> _Exercise prompt_
The answer is an exact repetition of every entry, with all images left out.

"""

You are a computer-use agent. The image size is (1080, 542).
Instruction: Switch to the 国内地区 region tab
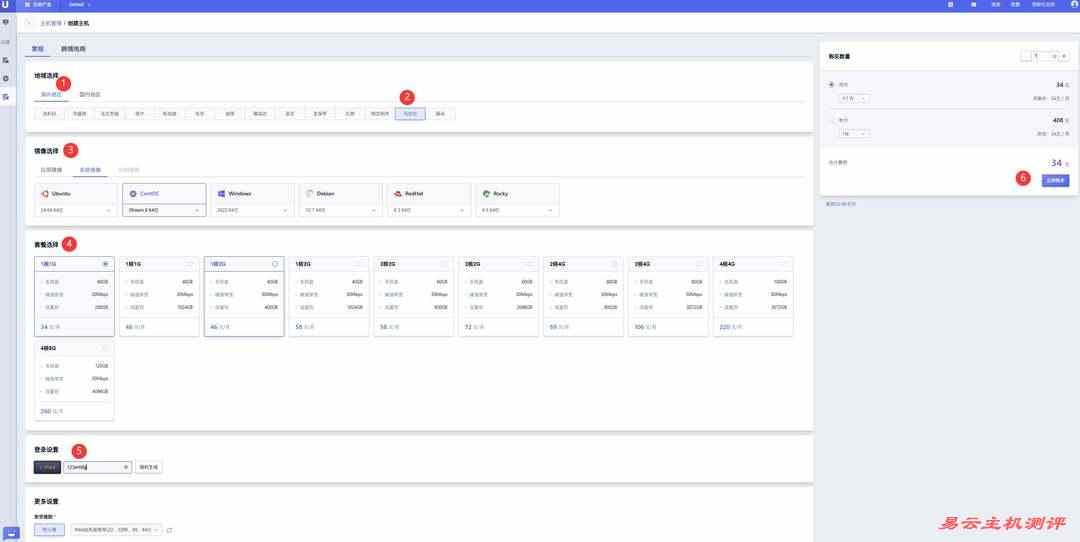tap(90, 94)
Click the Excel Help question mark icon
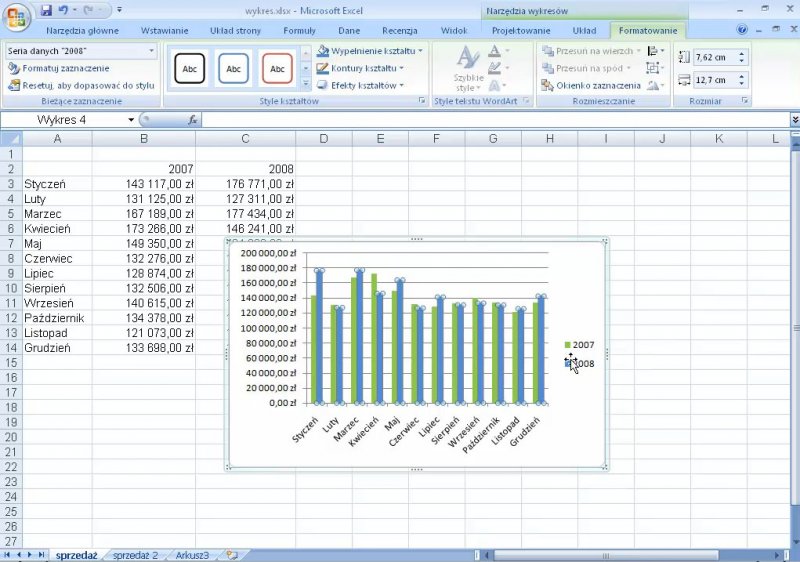 coord(743,30)
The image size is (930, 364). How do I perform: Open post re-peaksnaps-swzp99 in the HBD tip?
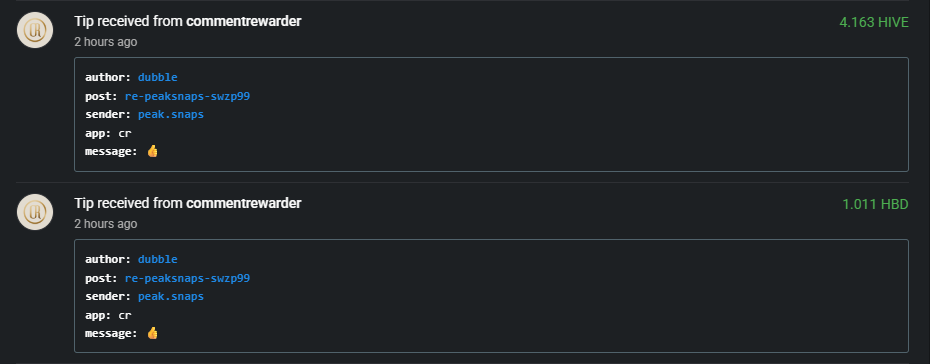(187, 278)
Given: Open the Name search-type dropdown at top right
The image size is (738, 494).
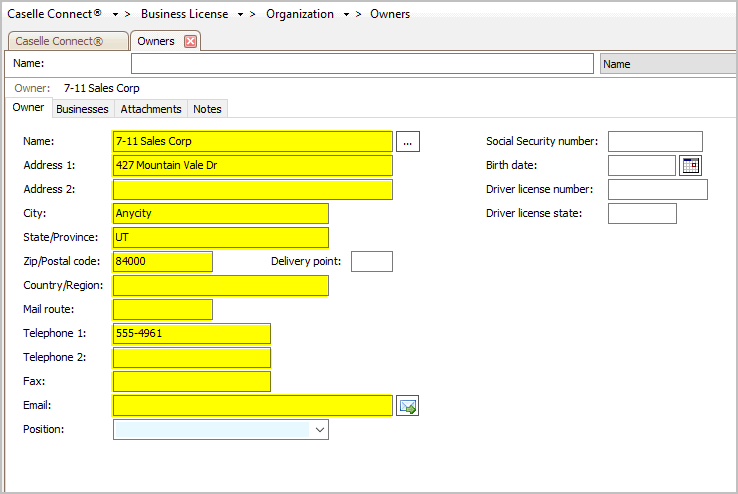Looking at the screenshot, I should pyautogui.click(x=668, y=64).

"""

> _Response for this exercise_
You are a computer-use agent. The image size is (1080, 542).
Instruction: Switch to the 国内地区 region tab
tap(90, 94)
Click the Excel Help question mark icon
 coord(743,30)
The image size is (930, 364). How do I perform: Open post re-peaksnaps-swzp99 in the HBD tip?
(187, 278)
Given: Open the Name search-type dropdown at top right
The image size is (738, 494).
Looking at the screenshot, I should pyautogui.click(x=668, y=64).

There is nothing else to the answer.